Loughlin and Giannulli pleaded guilty to charges of conspiracy to commit wire fraud and mail fraud for paying $500,000 in bribes to fixer Rick Singer to secure admission for both their daughters at University of Southern California as rowing recruits, even though the two never participated in the sport.
Jade claimed she was “not fully aware of what was going on,” and didn’t address how deeply she was involved in the scam.
Court documents released in August showed she discussed with her parents how to conceal the scheme from her guidance counselor. Jade also was allegedly copied on several emails about the plans and posed for staged photos on a rowing machine to bolster her resume as a competitive rower.
Loughlin is serving a sentence of two months, and Giannulli is imprisoned for five months. Jade said she hasn’t been in contact due to a “quarantine phase.”

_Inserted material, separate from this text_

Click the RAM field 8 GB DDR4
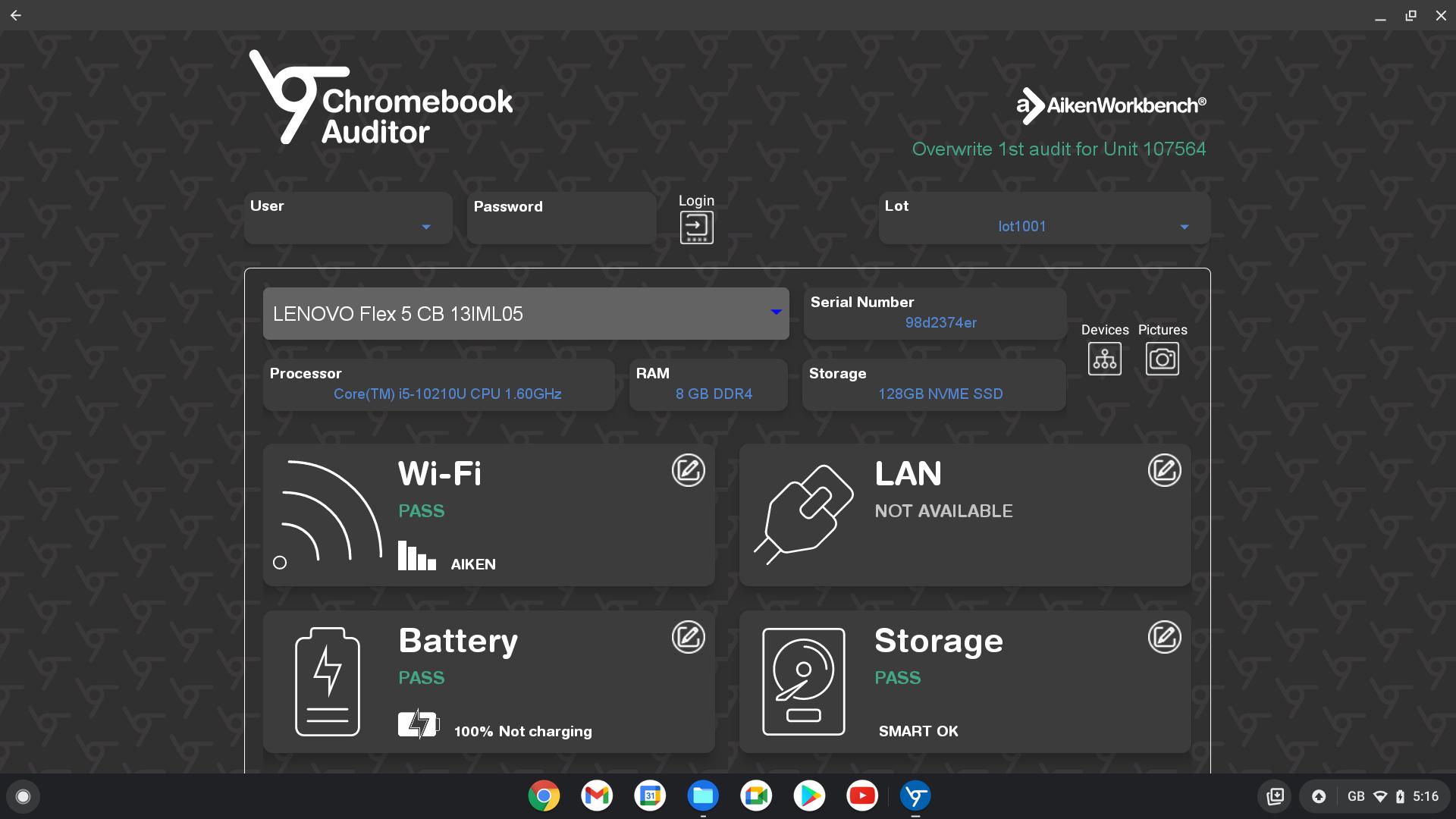 (x=714, y=394)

“I know she’s strong and it’s a good reflection period,” Jade said of her mother. “She gets to really rethink everything that happened. Kind of figure out, when she comes out, what she wants to do with that she’s learned through all of this. And I think that hopefully will be a blessing in the end.”
Jade said she initially was not angry with her parents, but her reaction changed drastically.
“I remember thinking, ‘How are people mad about this?’ I know that sounds so silly, but in the bubble that I grew up in I didn’t know so much outside of it,” she said. “It’s not fair. It’s not right, but it’s happening.”
Pinkett Smith and her co-hosts repeatedly pressed Jade on her ignorance to her own privilege, with Banfield-Norris admitting that she struggles to “feel compassionate” for someone in Jade’s position.
“There’s so much inequality and inequity that when you come to the table with something like this is like, ‘Child please!’ I’m exhausted with everything we have to deal with as a community and I just don’t have the energy to put into the fact that you lost your endorsements … because at the end of the day you’re gonna be OK,” Banfield-Norris said.
Jade seemed to take the criticism in stride, reiterating that she’s trying to better herself from the ordeal.
“I didn’t come on here to try and win people over and say, ‘Oh I really need people to like me,’” she said. “I just want to apologize for contributing to these social inequalities without maybe not ― even though I didn’t realize it at the time. Like, being able to come here and recognize that, I am aware. You know?”